FROM RUNOFF WATER TO SWIMMING WATER
The Post-war Era came to Fana with its population growth and modern sanitary equipment. This had nearly catastrophic consequences for Nordåsvatnet as a recreational area. After the runoff water got re-directed to deeper water, and later also to the fjord outside, Lake Nordås won back both its swimming guests and its sports fishermen.
Lake Nordåsvatnet is connected with Grimstad Fjord through a quite narrow and shallow area by Straume. The smaller Sælevatnet has a connection with Lake Nordås through yet one more open, shallow canal. The narrow entry means that the tidewater in Lake Nordås is delayed by 110 minutes and the tidal difference is reduced to half (0.4 metres).
Two thresholds close the deeper water in, the one by Straume (now ca. 5 metres deep) and the other by Bønes (ca. 10 metres deep). Such still, enclosed deep water is called “stagnant”. The oxygen gets used up, and therefore hydrogen sulphide is formed. This is a natural process, and for Nordåsvatnet and Sælevatnet, we know that such conditions have existed for thousands of years. When the deep water comes to the surface, it smells rotten.
Early in the last Century the natural entrance to Straume was deepened from one to ca. five metres. This increased the water exchange between the ebb and flow tides significantly. The boundary to the rotten water then came down to ca. 10-15 metres inside of the Bønes threshold. But, an increase in human settelement and more cloaca, together with the use of artificial fertilizers, increased the supply of organic matter and industrial salts significantly. Rotten water was no longer limited to just the deep- and bottom water. Only a thin surface layer of a few metres could be said to be fresh. With a little wind, especially from the north, the surface layer would be shoved southwards, sometimes out over the whole basin. In Sælevatnet it was usual that the rotten water came up to the surface. The stink could sometimes be noticed over a wide area. Even worse, the vegetation and the animal life in the strand zone along the water would get poisoned and die.
In the 1960s the conditions got so troublesome that something had to be done. The municipal runoff water thereafter got laid in a closed pipe to ca. 40 metres depth. That the runoff water got led to such a great depth led also to a vertical mixing of the water masses, such that the circulation increased. After a time the limit of the rotten water stabilized at ca. 25 metres deep.

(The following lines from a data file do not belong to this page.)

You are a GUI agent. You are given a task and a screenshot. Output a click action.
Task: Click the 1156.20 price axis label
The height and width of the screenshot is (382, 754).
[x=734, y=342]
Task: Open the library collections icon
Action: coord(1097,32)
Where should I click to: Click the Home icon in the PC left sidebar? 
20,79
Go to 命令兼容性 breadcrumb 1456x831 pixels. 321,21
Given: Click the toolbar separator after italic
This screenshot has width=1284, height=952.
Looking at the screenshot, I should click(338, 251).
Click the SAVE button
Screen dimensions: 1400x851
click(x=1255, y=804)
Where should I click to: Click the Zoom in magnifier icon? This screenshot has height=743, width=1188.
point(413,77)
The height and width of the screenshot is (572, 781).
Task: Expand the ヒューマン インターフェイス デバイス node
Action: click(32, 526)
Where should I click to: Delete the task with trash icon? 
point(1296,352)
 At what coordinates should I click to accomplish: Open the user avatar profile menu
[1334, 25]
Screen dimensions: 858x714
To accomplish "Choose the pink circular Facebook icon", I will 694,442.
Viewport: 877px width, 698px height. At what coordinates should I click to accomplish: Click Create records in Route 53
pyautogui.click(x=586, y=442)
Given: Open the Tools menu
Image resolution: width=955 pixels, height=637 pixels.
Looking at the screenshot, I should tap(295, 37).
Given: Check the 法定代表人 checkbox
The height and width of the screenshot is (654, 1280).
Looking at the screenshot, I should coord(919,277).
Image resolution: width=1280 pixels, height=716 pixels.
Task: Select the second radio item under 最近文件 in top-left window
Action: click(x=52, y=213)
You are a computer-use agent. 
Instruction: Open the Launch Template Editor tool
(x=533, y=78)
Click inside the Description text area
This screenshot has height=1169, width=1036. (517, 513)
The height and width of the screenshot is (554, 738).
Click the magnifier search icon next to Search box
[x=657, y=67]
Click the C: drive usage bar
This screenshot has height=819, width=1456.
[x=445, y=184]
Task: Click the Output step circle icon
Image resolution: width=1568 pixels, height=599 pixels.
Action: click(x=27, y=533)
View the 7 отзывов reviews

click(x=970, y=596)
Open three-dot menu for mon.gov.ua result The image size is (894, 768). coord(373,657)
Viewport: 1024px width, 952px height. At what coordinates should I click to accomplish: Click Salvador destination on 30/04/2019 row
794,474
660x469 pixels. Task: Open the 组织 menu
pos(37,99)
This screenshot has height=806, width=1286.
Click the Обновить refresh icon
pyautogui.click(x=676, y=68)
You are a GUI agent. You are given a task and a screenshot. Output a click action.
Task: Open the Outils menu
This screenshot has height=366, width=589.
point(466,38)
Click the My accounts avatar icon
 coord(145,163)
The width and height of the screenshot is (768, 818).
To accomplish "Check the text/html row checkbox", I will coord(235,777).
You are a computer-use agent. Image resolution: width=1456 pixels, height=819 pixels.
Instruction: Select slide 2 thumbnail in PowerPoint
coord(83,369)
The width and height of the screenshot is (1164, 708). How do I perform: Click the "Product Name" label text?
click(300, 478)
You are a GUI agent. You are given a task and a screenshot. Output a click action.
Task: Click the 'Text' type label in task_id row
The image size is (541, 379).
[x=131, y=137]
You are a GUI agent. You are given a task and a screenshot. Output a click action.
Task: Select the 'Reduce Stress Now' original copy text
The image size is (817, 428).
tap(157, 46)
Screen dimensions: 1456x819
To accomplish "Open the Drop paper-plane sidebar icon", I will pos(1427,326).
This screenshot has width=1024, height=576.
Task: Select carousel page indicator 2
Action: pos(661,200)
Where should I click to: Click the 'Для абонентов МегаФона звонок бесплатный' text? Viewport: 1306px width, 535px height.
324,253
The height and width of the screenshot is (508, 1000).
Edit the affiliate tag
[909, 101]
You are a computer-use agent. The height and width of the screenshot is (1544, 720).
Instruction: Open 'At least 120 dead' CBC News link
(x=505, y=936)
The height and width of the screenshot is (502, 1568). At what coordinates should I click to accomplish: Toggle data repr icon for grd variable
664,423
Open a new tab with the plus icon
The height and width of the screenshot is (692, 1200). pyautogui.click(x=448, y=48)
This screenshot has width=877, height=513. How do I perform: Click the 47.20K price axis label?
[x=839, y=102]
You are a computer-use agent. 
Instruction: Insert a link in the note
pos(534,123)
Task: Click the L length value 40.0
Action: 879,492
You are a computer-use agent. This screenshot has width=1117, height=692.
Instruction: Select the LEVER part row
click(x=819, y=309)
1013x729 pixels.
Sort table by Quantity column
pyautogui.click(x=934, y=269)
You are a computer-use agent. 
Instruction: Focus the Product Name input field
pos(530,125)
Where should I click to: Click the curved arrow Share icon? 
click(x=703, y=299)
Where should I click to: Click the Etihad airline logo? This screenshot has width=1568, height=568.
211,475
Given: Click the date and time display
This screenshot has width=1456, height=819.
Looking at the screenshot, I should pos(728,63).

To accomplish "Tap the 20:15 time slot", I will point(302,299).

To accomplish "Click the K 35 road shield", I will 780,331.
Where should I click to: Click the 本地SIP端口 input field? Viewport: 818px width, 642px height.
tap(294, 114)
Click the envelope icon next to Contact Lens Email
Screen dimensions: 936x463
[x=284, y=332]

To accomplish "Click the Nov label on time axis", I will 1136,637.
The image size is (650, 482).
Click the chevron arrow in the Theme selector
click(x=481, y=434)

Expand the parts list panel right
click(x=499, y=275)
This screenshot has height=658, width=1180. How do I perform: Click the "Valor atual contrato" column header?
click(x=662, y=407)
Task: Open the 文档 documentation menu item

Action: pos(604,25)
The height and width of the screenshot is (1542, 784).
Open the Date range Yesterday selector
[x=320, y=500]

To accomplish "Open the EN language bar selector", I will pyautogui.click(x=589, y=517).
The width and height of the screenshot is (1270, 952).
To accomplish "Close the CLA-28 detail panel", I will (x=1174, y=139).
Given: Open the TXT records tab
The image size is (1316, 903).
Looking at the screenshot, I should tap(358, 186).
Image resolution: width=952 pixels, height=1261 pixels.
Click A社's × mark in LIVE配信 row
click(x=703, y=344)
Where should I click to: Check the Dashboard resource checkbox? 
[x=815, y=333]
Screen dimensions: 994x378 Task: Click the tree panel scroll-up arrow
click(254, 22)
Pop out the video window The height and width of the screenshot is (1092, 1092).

From 1980, the municipal runoff water in the district got led into a tunnel by Straume out to Knappen. After mechanical rinsing at Knappen the runoff-water was led by pipe to a greater depth at Grimstad Fjord. There is also a mechanical treatment plant at Flesland that receives runoff water through a tunnel from the Nesttun area. Taken as a whole, this has led to Nordåsvatnet being considerably less contaminated than earlier. Plankton growth and plant growth on beaches is now at an acceptable level.